Sulle prospettive pesa quindi l’incertezza geopolitica dei possibili dazi Usa, che rischia di frenare scambi e investimenti. La pianificazione di nuovi investimenti per i mesi a venire rimane ottimistica per il 50% delle aziende, ma le previsioni di fatturato si sono indebolite con il 26% del campione (era il 29% nel trimestre precedente) che si attende un incremento, il 48% stabilità e il 26% un’ulteriore contrazione.
L’andamento per settori
Meccanico. Primo trimestre 2025 di sostanziale tenuta per produzione industriale, con fatturato in moderata crescita. Il portafoglio ordini conferma la generale tendenza favorevole sia per le commesse interne sia per gli ordini esteri. Il sentiment delle imprese è cauto: le aspettative di fatturato a sei mesi sono di crescita per il 18% delle imprese (era il 27% nella precedente rilevazione). Il 35% delle aziende ha pianificato nel semestre a venire spese in conto capitale per gli investimenti. Sono rimasti uguali al trimestre scorso i livelli occupazionali.
Tessile-abbigliamento e calzaturiero. Volume di produzione in fase di contenuta frenata, seguito da una marginale contrazione del fatturato, anche per motivi di stagionalità. In progresso la consistenza del portafoglio ordini interno ed estero; in diminuzione, come nel trimestre precedente, i costi delle materie prime impiegate nel processo produttivo. Le imprese della filiera si sono dimostrate fiduciose sulle prospettive di breve termine: le attese per i mesi futuri sono di un miglioramento delle vendite per il 33% del campione (era il 14% nella precedente rilevazione). La propensione a effettuare investimenti è risultata incoraggiante per il 75% delle aziende intervistate.

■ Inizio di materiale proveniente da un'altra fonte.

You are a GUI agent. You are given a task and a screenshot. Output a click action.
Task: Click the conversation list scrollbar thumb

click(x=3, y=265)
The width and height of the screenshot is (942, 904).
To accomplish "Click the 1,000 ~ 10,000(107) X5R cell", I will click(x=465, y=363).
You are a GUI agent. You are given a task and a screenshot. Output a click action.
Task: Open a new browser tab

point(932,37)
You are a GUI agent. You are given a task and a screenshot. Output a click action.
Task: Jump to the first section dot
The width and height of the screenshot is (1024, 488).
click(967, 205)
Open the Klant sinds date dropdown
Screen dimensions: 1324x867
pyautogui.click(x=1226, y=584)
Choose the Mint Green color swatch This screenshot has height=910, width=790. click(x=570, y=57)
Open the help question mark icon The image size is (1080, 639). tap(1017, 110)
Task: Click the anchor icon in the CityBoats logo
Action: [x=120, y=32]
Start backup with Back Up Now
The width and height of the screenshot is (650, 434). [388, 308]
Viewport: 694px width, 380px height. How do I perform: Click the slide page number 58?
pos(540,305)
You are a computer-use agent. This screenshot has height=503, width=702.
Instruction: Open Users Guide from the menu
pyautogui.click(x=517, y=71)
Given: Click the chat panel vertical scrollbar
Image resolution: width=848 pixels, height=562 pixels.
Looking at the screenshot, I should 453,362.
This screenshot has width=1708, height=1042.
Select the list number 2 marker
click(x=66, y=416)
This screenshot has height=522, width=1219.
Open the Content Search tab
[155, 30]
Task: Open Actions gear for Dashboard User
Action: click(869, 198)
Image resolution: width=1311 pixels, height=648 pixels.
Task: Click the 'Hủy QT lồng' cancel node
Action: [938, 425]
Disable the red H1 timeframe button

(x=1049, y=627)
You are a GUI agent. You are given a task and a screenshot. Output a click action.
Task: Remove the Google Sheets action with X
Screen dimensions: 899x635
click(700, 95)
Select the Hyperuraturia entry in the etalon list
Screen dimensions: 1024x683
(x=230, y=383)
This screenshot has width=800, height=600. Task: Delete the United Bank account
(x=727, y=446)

Lavorazione materie plastiche e chimico. La produzione del settore chimico-plastico è rimasta nel quadro complessivo stabile, con il grado di utilizzo degli impianti ritenuto soddisfacente. Fatturato in sviluppo per il 38% delle imprese del campione. In salita anche il flusso di nuovi ordinativi dall’estero, invariati quelli interni. Le scorte di prodotti finiti sono aumentate. Le aziende del comparto segnalano ancora un calo dei costi delle materie prime. Rassicurante per il 31% delle aziende l’ipotesi di fatturato per i prossimi sei mesi e per il 46% la volontà di effettuare investimenti.